法号显得随意,字辈加上俗名。盛峣不理解,但是懒得问也懒得辩:“朗航师父,看完了吗?我们要回家了。”盛屹跟盛远航不熟,连朗航师父也不肯叫。
他当时可能想的是,神经。
空气仿佛混入了黑烟,世界的亮度被调低。
盛峣抬头一看,原来是乌云。这天,说变就变的。
盛屹问:“他死了,然后呢?”
盛峣:“说是死前生病,借了些钱,要我还钱。”
“……”盛屹咬咬牙,“死鬼。”
盛峣抽出一支烟点上,黑云仿佛在用力下压,烟头那点星火燃得焦灼。
盛屹忽然很轻地叹了一口气:“盛峣,我想抱抱你。”
盛峣有些茫然地转向盛屹。面前已经出落得健康有力的青年靠了过来,记忆中总是跟在身后的小孩,恍然已经成年。
盛屹双手环住盛峣的脖子,缓缓地靠上他的肩头。一句话也没说,就这样靠着。
对盛屹感情最复杂的人应该是盛峣的妈妈。
当时盛远航留下两个月大的盛屹就消失了,这个小孩本不该他们娘俩管,但当过妈的人狠不下这个心。

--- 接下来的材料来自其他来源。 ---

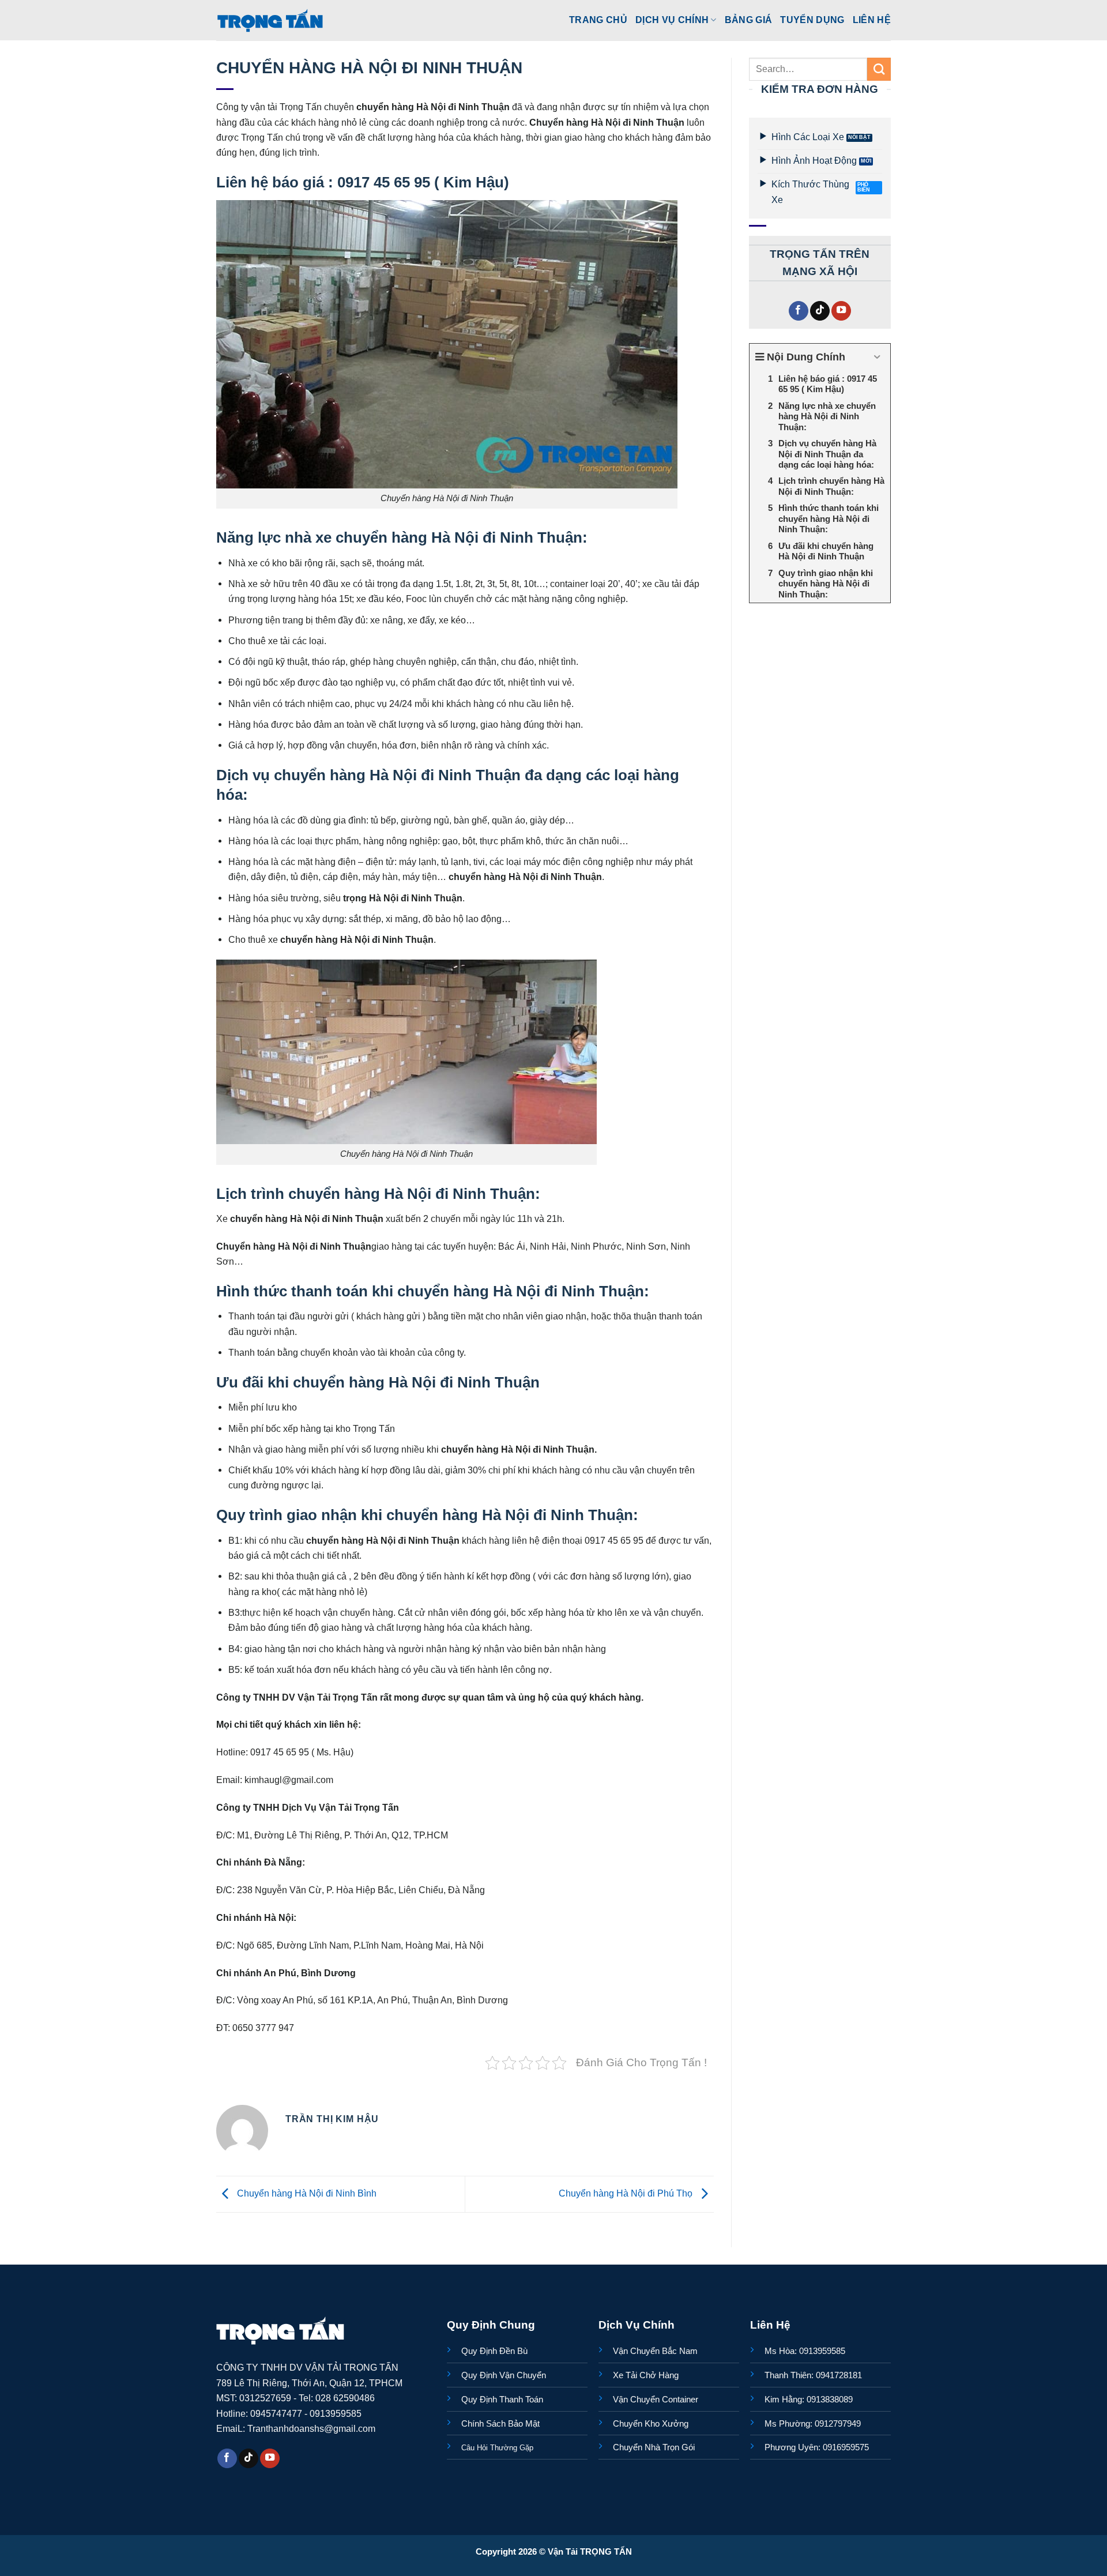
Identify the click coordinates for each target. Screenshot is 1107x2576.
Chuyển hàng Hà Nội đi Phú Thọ (627, 2193)
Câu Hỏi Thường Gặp (497, 2447)
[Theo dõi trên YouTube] (841, 311)
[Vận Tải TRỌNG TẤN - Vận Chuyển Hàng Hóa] (270, 20)
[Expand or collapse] (877, 357)
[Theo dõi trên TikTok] (820, 311)
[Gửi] (879, 69)
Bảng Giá (749, 19)
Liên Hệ (872, 19)
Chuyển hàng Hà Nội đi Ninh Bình (305, 2193)
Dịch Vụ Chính (672, 19)
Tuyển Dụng (812, 19)
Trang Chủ (598, 19)
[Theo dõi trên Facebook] (798, 311)
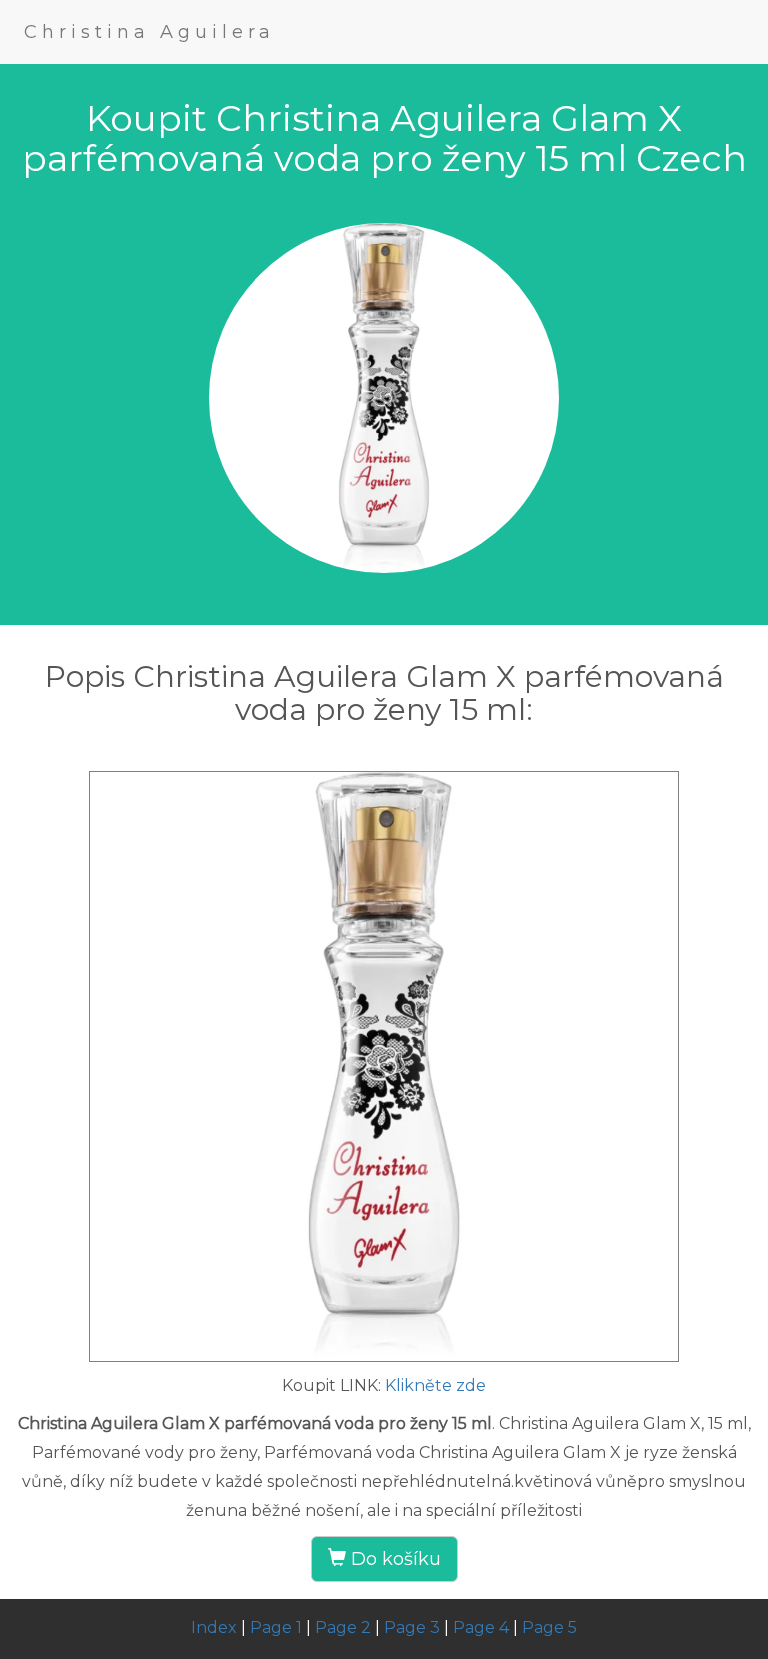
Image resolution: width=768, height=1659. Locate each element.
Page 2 (343, 1627)
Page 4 (481, 1627)
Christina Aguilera (149, 32)
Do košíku (393, 1559)
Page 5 (549, 1627)
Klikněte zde (435, 1385)
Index (214, 1627)
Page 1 (276, 1627)
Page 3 (412, 1627)
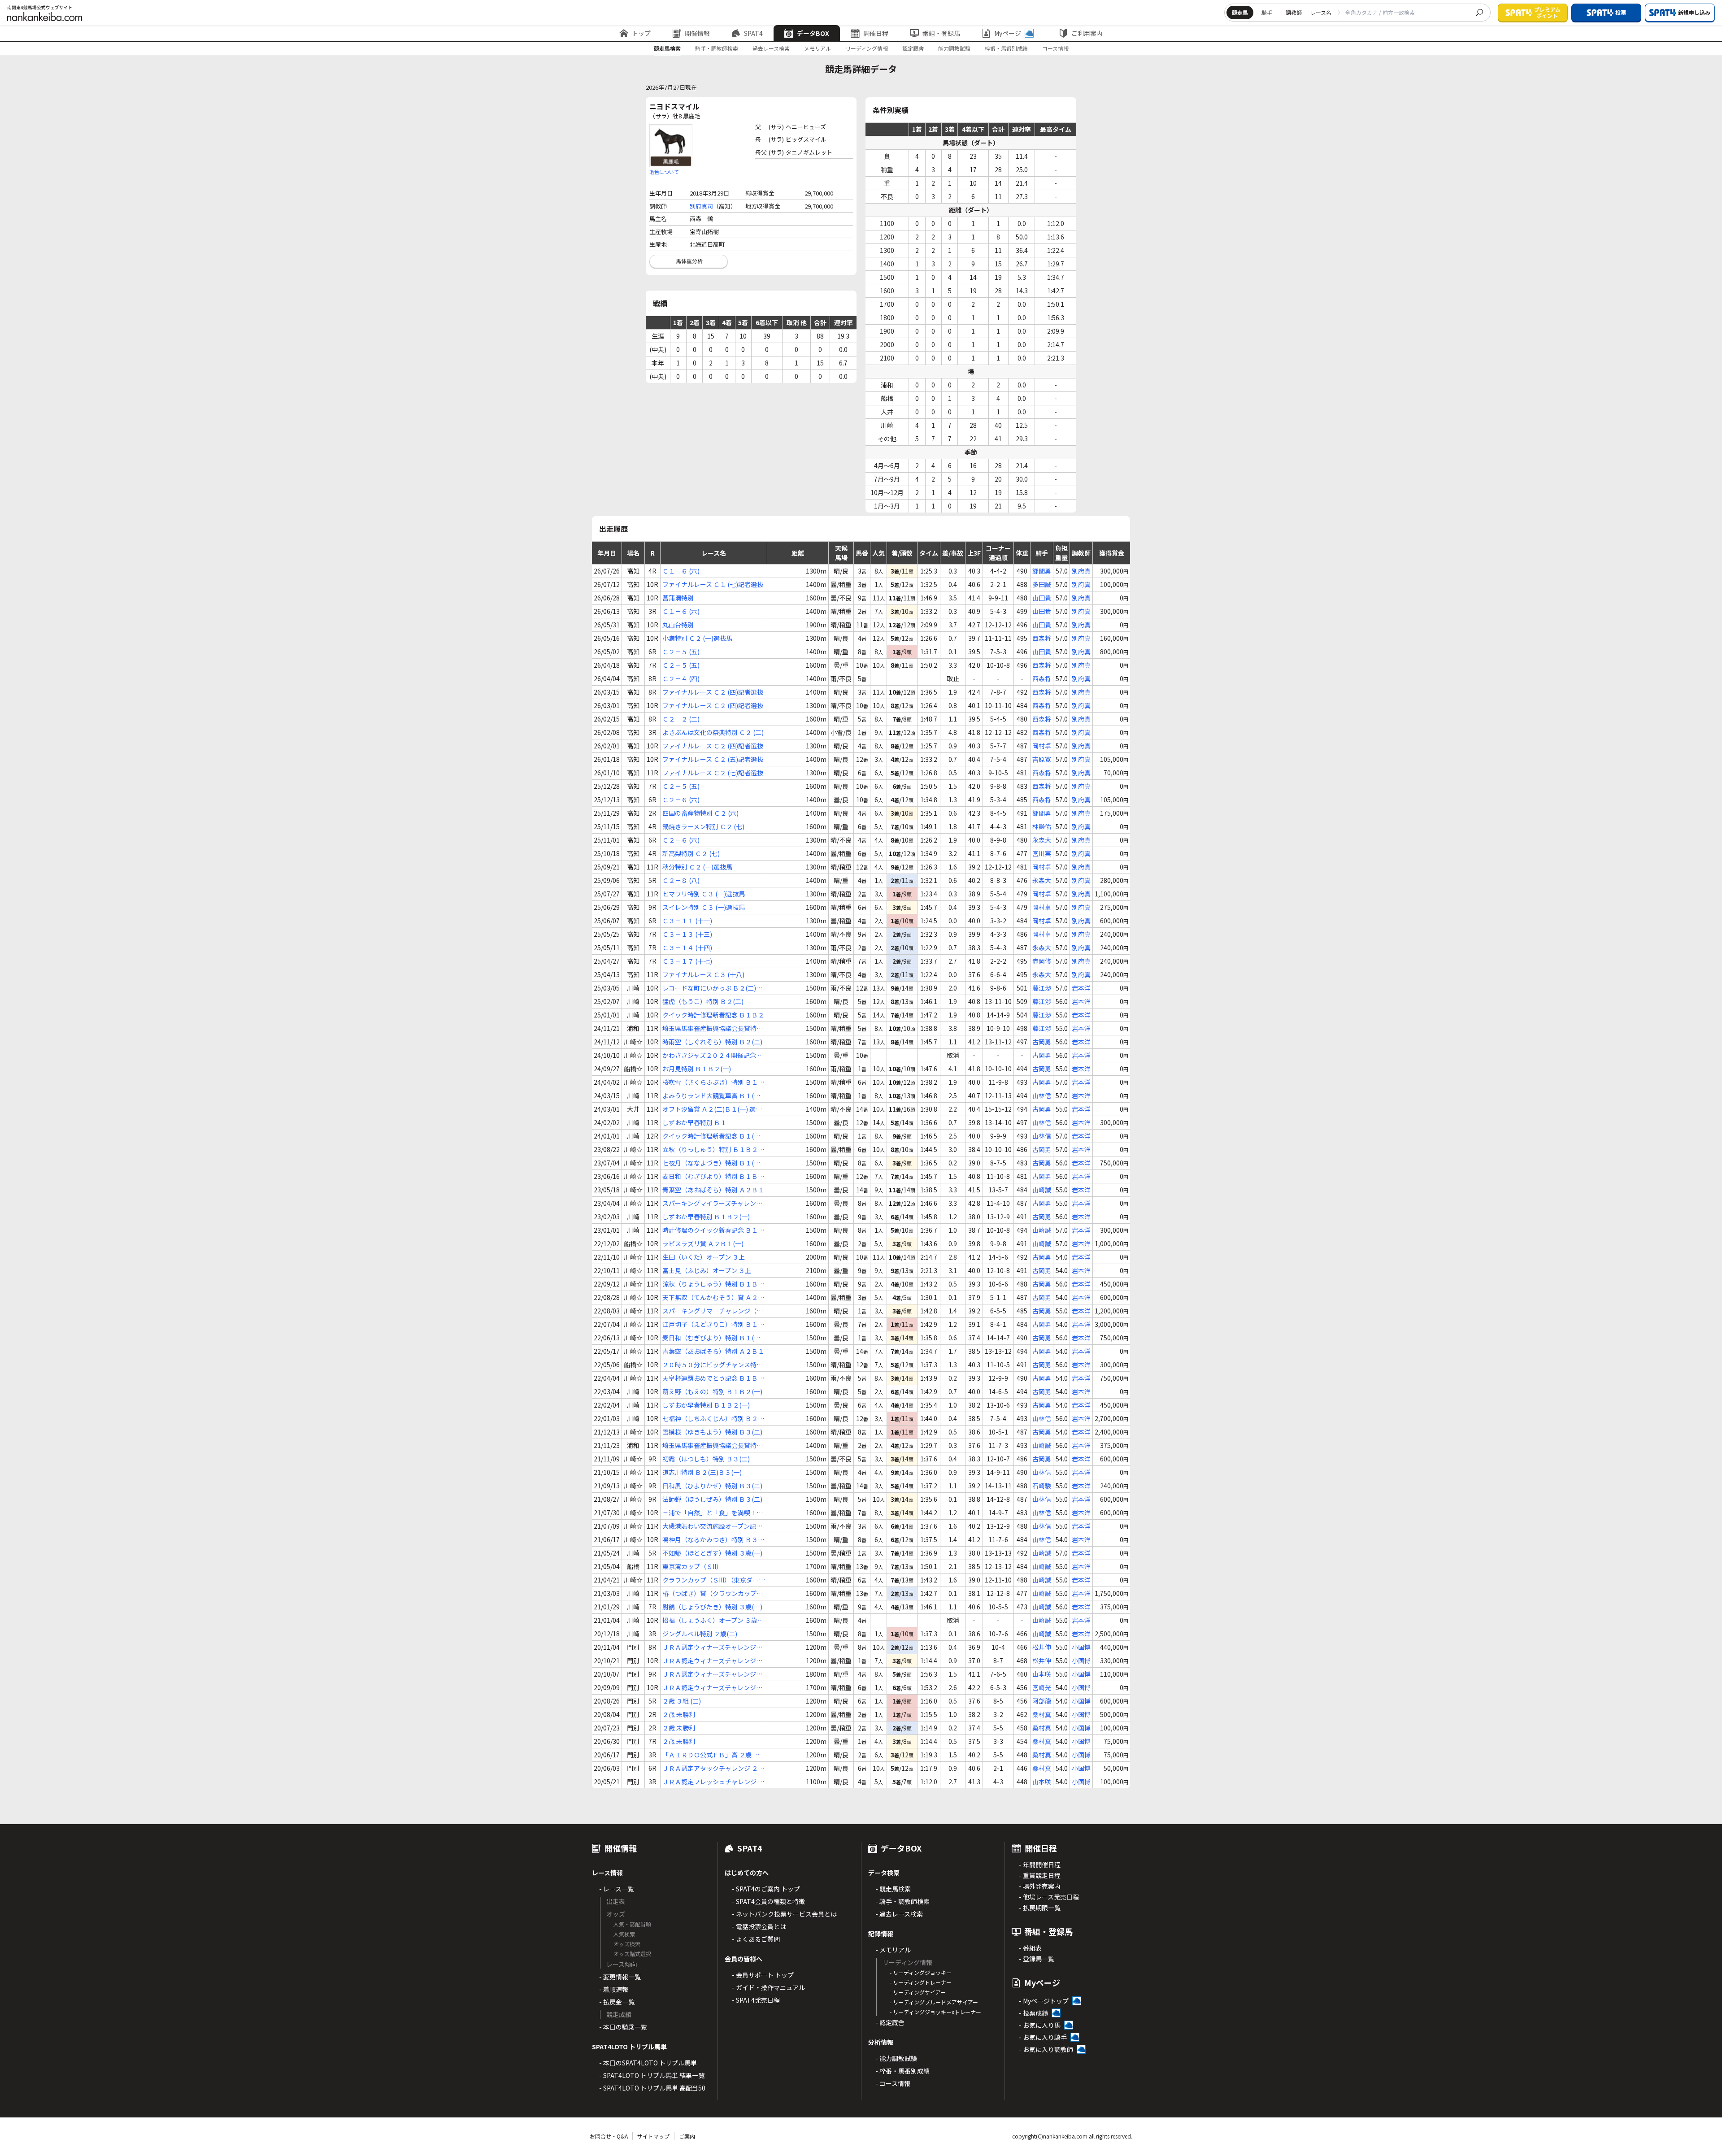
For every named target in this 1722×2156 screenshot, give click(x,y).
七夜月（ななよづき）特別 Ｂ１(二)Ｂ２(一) (712, 1163)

说好称不上多好,时不时冒出一句“不是一家人不进一家门,只有你不是这个家的”,说坏称不上多坏,有盛峣一碗饭,就有盛屹一碗饭。对独身拖俩小孩且没有太多谋生技能的中年妇女来讲不容易了。
盛屹虽然小,但情绪这个东西,正常人很容易感受到。
在盛屹最小的时候,更多是盛峣在抱他。
不过,很快盛屹就变成了一个酷奶娃,酷小孩,酷初中生,酷高中生,酷哥。他主动斩断了一根叫温情的弦,这辈子再不可能有。
盛峣僵硬的身体放弃抵抗,偏头搭在了盛屹的头上。
那支烟抽完,温情持续了一分钟。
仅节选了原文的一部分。